Blackmore will play more rock-oriented performances in the U.K. in June. Meanwhile, Deep Purple will release their 21st album, Infinite, on April 7. While they’ve hinted that their upcoming world tour will be their last, they haven’t made it definite.
“Sooner or later this will end," Glover said. "We don’t know when, but we’re putting ourselves and everyone else on notice that it is around the corner. I think, personally, we’re touring this year around Europe and the States, and there’s certainly other places we should go to if we’re going to say goodbye. I’d like to say hello and goodbye to lots of places, really.”

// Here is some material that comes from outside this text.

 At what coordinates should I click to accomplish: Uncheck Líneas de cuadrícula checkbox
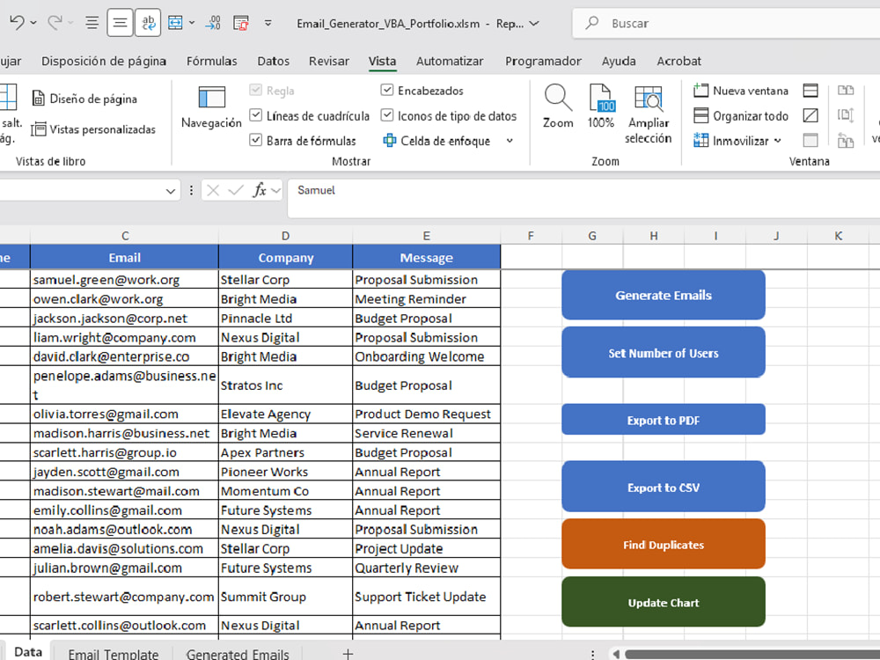tap(256, 115)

But he believes the band remains a force to be reckoned with. “When I first joined Purple, in ’69, it opened my eyes and ears and sense to possibilities," he said. "Prior to that, I’d been in a band that played it exactly as rehearsed, and if it was a blues it was always a 12-bar. All of a sudden, I’m in this band that’s more like a jazz band. Music had no boundaries whatsoever. It blossomed from there. It’s a spirit of music that we still have. I think, if there’s any reason why we enjoy what we’re doing so much, it’s because of that – it’s because we’re making music which is our first love.”